Blood pressure³ refers to the pressure exerted on the walls of the arteries as your heart pumps blood. Blood pressure measurements are taken in two numbers, measured in millimeters of mercury (mm Hg).

The top/first number is the systolic blood pressure, and it indicates how much pressure is being exerted on the artery walls when your heart pumps blood. It is the highest of the two numbers, and an increase above normal is a cause for alarm. The bottom/second number is the diastolic blood pressure, and it is the measurement of the pressure being exerted by your blood on the artery walls when your heart is resting between beats.

120/80 mm Hg is considered the normal blood pressure reading for an adult. An increase in either the systolic or diastolic blood pressure can indicate hypertension. There are different blood pressure categories depending on how high either of the measurements is.

They include:

Elevated blood pressure

Elevated blood pressure occurs when your systolic blood pressure ranges from 120-129 mm Hg, with the diastolic blood pressure less than 80mm Hg. Individuals with elevated blood pressure are on the road to high blood pressure unless they take immediate action to control and reduce their blood pressure.

Stage 1 hypertension

Stage 1 hypertension is also known as prehypertension, and it occurs when the systolic blood pressure is about 130-139 mm Hg and the diastolic blood pressure around 80-89 mm Hg. If you have stage 1 hypertension, the doctor is likely to recommend lifestyle changes to help control hypertension before it advances.

Stage 2 hypertension

This type of hypertension occurs when your blood pressure consistently ranges at 140/90 mm Hg or higher. Your doctor is likely to recommend blood pressure medication in addition to lifestyle changes to help lower this type of blood pressure. It is also essential to keep checking the pressure regularly as further increases could lead to organ damage or heart failure.

Hypertensive crisis

This is the highest stage of hypertension, and it refers to a blood pressure reading of 180/120 mm Hg⁴ or above. This condition requires immediate medical attention. If your blood pressure escalates to 180/120 mm Hg, and you begin experiencing symptoms like shortness of breath, numbness, headache, chest pains, change in vision, and weakness, you should call 911 immediately as this could be a sign of organ damage.

Causes of hypertension

There is no primary cause of hypertension, but certain health conditions and lifestyle choices are known to increase the likelihood of developing this condition. Normally, hypertension develops on its own over a long time and does not often exhibit symptoms. As you grow older, your blood vessels naturally lose their elasticity, and their ability to accommodate the rush of blood decreases, which might lead to high blood pressure.
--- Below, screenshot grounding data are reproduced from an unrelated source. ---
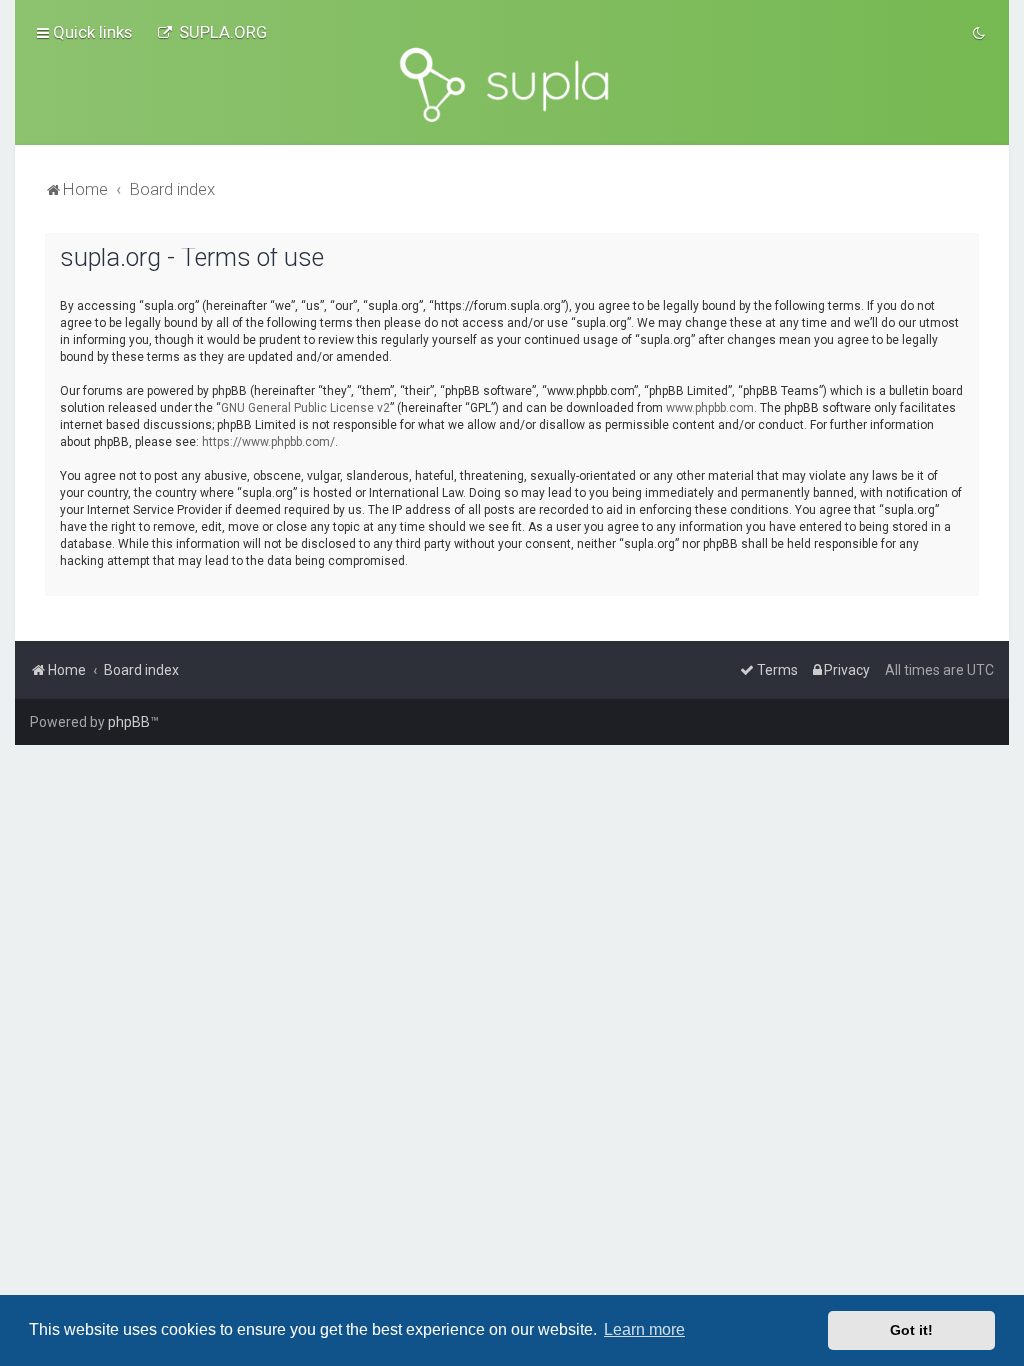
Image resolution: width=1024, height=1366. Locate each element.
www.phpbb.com (710, 408)
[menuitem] (212, 32)
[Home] (512, 85)
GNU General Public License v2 (305, 408)
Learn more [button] (644, 1329)
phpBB (129, 722)
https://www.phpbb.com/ (268, 442)
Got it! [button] (911, 1330)
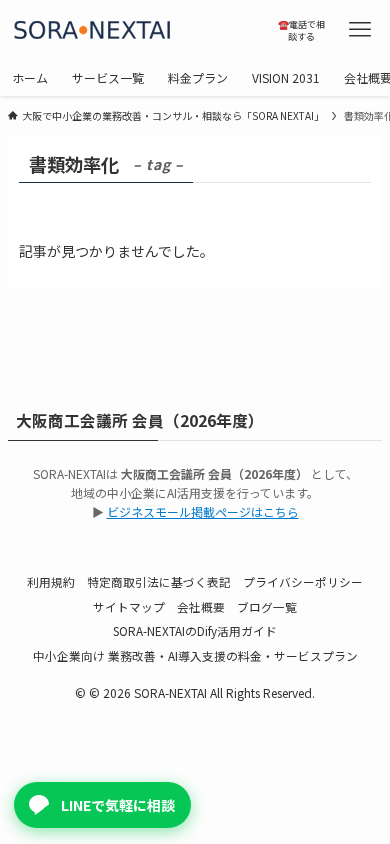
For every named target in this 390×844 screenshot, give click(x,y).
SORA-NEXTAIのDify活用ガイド (195, 630)
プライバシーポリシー (303, 581)
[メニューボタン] (360, 30)
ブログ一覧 (267, 606)
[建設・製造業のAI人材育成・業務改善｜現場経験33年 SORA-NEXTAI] (136, 30)
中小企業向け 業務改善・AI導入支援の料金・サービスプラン (195, 655)
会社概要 (201, 606)
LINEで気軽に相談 (118, 805)
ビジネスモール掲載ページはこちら (203, 511)
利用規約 (51, 581)
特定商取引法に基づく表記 (159, 581)
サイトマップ (129, 606)
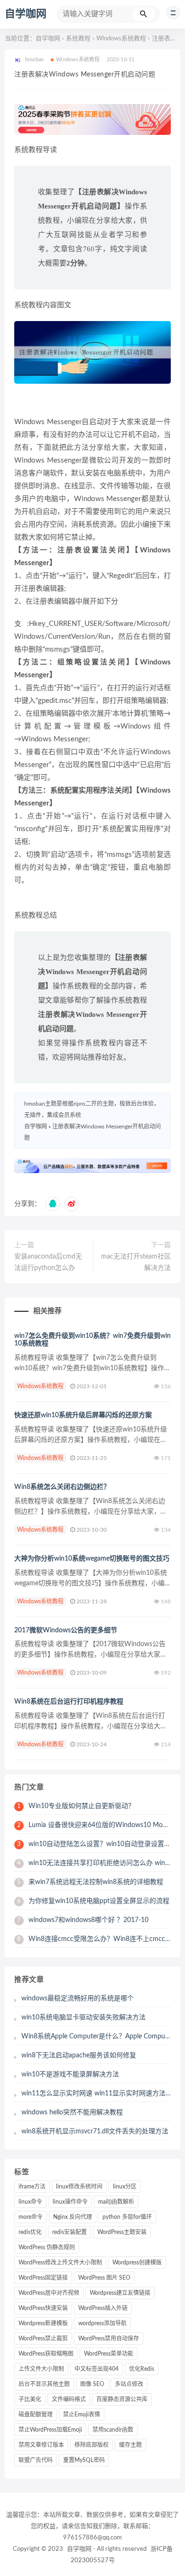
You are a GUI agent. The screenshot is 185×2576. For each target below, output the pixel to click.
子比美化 (29, 2399)
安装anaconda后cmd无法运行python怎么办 (48, 1262)
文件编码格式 (69, 2399)
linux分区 (125, 2186)
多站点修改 (129, 2384)
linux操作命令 (70, 2202)
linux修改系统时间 (79, 2186)
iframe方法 (32, 2186)
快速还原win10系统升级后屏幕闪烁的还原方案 (83, 1415)
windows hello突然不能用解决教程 (72, 2112)
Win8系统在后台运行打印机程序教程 (68, 1701)
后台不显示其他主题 (44, 2384)
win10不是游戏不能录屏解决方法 (70, 2074)
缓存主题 (130, 2445)
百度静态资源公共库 (122, 2399)
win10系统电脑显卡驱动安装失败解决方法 (83, 2017)
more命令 (30, 2217)
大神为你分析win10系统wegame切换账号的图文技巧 (91, 1558)
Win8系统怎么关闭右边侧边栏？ (62, 1487)
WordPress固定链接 (43, 2278)
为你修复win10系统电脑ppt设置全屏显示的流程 (93, 1901)
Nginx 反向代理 (72, 2217)
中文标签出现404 (96, 2369)
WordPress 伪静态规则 (46, 2247)
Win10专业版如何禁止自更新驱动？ (76, 1806)
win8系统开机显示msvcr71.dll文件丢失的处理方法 (94, 2131)
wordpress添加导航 (102, 2323)
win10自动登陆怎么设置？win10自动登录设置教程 (97, 1844)
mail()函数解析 (116, 2202)
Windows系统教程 (121, 39)
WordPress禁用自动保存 (108, 2338)
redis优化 (30, 2232)
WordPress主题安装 (122, 2232)
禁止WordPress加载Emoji (50, 2430)
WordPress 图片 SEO (104, 2278)
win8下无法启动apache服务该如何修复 (78, 2055)
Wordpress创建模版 (137, 2262)
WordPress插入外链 (103, 2308)
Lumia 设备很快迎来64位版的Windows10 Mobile (95, 1825)
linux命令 (30, 2202)
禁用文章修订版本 (41, 2445)
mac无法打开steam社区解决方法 (136, 1262)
Some medical conditions that can lead to high blood pressure include:

Elevated blood pressure

As mentioned earlier, elevated blood pressure is when your blood pressure is higher than normal. When elevated blood pressure is left uncontrolled, it puts you at risk of gradually developing chronic, long-lasting hypertension in the future.


30% of patients with type 1 diabetes⁵ and 50% to 80% of patients with type 2 diabetes have hypertension. This is because diabetes damages the small blood vessels, causing arteriosclerosis, which forces the blood to be pumped with greater force, thereby increasing blood pressure.


Hyperthyroidism is a condition in which your body produces excess thyroid hormone⁶. This hormone decreases the resistance of blood vessels to pressure exerted by the blood, thus increasing the heartbeat. This condition can potentially lead to hypertension.

The lifestyle choices that can contribute to the development of hypertension include:

Unhealthy diet

Sodium is essential⁷ for the body to function normally, but excess consumption can be detrimental to your health and can lead to hypertension⁸. Sodium is present in the salt we use in food, processed food, and restaurant foods. Your body only requires small amounts of sodium to function, and excess levels cause fluid retention that results in the heart increasing the pressure at which it pumps blood.

What’s more, this can also put you at risk of stroke and heart disease. Inadequate consumption of potassium⁹ can also increase your blood pressure. Your body needs potassium for the heartbeat to stay regular, and insufficient potassium levels cause the blood pressure to increase.

Lack of exercise

Less fit and less active people have a 30-50% greater risk¹⁰ of developing high blood pressure. Being active makes your heart and muscles strong and helps the heart pump blood as required. Exercise also helps manage stress and promotes weight loss¹¹, positively impacting your blood pressure.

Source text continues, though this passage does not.